Poi trovandol di dolce et d'amar pieno,
quant'al mondo si tesse, opra d'aragna
vede: onde seco et con Amor si lagna,
ch'à sí caldi gli spron', sí duro 'l freno.

Per questi extremi duo contrari et misti,
or con voglie gelate, or con accese
stassi cosí fra misera et felice;

ma pochi lieti, et molti penser' tristi,
e 'l piú si pente de l'ardite imprese:
tal frutto nasce di cotal radice.


En contemplant la lumière sereine des beaux yeux où se tient celui qui souvent colore et baigne les miens, mon âme fatiguée s’envole pour aller vers son paradis terrestre.

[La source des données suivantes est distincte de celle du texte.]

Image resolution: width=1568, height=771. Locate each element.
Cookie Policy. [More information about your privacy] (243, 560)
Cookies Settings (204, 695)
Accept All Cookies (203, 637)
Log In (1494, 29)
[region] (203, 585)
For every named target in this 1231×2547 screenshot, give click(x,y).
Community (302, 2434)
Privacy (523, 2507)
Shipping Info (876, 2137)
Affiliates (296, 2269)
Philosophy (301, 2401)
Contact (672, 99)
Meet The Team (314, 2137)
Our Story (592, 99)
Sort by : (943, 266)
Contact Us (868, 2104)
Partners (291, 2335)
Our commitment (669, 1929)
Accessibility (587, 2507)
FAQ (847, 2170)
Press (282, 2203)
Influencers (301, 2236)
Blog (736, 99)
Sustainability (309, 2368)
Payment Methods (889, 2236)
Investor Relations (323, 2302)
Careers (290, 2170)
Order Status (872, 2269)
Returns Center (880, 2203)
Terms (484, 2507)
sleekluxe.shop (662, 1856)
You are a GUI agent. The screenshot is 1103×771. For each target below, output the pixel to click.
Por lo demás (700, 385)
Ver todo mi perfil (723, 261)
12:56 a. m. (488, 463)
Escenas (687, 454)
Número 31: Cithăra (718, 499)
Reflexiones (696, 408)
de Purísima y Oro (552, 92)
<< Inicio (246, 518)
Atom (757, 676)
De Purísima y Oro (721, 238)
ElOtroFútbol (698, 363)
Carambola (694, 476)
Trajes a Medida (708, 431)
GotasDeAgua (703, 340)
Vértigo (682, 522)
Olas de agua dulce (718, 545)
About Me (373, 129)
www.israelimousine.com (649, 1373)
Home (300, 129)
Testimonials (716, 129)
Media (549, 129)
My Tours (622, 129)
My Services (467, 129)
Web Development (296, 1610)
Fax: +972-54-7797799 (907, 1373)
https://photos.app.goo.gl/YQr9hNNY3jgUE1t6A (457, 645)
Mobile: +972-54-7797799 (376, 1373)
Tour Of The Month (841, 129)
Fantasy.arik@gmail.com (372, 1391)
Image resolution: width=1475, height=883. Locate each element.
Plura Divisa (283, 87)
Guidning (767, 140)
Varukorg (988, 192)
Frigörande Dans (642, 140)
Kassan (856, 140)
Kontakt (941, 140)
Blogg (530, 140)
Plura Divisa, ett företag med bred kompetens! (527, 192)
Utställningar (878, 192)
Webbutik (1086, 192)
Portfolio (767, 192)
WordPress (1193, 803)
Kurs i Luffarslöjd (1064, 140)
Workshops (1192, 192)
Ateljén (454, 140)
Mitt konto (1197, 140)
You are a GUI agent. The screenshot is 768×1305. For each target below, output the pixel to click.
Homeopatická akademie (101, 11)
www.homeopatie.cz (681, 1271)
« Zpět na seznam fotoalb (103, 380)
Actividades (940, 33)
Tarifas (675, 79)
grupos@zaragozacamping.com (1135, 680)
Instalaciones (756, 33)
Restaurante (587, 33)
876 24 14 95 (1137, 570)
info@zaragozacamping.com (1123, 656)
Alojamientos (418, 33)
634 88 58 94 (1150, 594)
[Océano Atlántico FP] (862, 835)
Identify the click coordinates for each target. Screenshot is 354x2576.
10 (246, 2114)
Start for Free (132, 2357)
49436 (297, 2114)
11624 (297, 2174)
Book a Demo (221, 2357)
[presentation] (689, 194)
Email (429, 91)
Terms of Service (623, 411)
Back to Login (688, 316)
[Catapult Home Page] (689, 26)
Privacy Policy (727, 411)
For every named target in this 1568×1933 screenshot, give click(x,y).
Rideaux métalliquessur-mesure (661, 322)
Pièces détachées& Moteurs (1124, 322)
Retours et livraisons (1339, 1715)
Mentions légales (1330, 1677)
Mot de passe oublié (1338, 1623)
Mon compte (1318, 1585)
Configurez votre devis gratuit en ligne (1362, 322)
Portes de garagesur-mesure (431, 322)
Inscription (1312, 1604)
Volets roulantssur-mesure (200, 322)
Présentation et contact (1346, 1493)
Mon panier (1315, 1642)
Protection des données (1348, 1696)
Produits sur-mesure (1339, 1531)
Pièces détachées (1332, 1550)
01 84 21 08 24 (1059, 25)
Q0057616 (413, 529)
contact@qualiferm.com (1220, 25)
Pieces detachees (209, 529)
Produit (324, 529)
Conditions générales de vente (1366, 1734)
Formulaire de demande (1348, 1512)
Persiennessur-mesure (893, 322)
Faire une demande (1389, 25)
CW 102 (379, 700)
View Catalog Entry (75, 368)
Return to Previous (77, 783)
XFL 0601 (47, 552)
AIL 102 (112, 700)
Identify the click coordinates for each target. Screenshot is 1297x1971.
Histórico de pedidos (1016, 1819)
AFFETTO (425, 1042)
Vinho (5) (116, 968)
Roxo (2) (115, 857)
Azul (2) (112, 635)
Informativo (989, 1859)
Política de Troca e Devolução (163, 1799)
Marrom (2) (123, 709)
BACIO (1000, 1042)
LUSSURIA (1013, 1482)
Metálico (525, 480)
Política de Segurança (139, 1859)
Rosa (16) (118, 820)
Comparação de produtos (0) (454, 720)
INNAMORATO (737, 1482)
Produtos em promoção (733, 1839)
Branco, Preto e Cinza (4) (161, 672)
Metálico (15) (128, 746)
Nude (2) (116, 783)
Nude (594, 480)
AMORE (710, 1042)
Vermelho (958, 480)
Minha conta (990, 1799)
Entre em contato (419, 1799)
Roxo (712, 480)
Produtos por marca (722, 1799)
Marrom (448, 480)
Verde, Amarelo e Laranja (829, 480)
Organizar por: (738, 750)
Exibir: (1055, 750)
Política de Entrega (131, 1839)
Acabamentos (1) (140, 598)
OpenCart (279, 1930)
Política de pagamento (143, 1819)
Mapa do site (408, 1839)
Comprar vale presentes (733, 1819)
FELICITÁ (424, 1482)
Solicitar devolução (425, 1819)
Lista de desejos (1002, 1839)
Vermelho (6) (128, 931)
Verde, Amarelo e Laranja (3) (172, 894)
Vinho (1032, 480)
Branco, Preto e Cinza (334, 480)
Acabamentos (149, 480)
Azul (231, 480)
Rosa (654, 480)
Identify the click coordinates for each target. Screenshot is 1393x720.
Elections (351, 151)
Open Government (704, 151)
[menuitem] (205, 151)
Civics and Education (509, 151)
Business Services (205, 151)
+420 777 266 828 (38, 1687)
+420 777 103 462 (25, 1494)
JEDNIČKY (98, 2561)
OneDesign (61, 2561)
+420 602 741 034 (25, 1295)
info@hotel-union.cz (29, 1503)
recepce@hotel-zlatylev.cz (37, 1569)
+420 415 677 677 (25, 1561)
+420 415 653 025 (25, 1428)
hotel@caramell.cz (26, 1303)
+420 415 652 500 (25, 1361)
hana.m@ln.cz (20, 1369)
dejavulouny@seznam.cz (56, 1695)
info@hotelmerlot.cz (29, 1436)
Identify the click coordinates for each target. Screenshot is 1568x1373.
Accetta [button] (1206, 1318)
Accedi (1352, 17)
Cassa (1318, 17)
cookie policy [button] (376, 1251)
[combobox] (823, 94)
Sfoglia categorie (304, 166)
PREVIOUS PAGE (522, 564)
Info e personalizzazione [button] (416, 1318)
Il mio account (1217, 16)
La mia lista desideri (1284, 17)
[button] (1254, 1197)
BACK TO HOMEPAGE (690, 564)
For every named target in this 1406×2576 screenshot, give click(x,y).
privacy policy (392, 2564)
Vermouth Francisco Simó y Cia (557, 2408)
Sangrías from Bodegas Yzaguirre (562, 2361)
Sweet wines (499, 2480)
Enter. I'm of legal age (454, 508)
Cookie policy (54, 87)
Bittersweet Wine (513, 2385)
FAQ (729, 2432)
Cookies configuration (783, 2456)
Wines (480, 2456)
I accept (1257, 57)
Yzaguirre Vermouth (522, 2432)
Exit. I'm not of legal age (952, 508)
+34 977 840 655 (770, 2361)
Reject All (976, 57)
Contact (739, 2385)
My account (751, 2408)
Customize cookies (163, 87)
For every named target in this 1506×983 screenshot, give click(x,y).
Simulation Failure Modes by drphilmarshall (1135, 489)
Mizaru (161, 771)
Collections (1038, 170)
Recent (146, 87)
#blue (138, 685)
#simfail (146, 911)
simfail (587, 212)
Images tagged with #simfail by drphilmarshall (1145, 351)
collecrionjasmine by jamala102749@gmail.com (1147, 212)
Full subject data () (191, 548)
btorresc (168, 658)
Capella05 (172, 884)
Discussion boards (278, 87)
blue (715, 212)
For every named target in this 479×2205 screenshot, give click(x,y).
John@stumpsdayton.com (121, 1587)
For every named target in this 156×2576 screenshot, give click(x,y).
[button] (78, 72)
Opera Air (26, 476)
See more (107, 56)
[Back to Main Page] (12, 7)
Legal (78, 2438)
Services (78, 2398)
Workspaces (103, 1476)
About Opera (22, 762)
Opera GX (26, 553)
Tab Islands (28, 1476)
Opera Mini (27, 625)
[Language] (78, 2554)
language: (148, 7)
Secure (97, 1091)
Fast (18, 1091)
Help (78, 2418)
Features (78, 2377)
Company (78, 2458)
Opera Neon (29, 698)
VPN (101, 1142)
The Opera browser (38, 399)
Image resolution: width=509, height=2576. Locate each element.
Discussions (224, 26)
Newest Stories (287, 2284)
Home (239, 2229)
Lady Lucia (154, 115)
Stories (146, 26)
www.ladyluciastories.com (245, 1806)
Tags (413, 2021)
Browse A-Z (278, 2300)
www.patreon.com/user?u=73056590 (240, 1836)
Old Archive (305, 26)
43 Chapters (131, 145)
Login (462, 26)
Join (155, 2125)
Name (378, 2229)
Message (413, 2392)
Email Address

Puis, le trouvant plein de douceur et d’amertume, elle voit que c’est une œuvre d’araignée comme jamais n’en fut tissée au monde ; c’est pourquoi elle se plaint à elle-même et à l’Amour de ce qu’il a des éperons si poignants et un frein si dur.

Entre ces deux extrêmes, qui se contrarient et se mêlent, les désirs sont tour à tour de glace et de flamme, et l’on reste misérable et heureux tout à la fois.

Mais on a peu de pensées joyeuses et l’on en a beaucoup de tristes. Et la plupart du temps, on se repent des entreprises audacieuses. Voilà le fruit qui naît d’un tel arbre.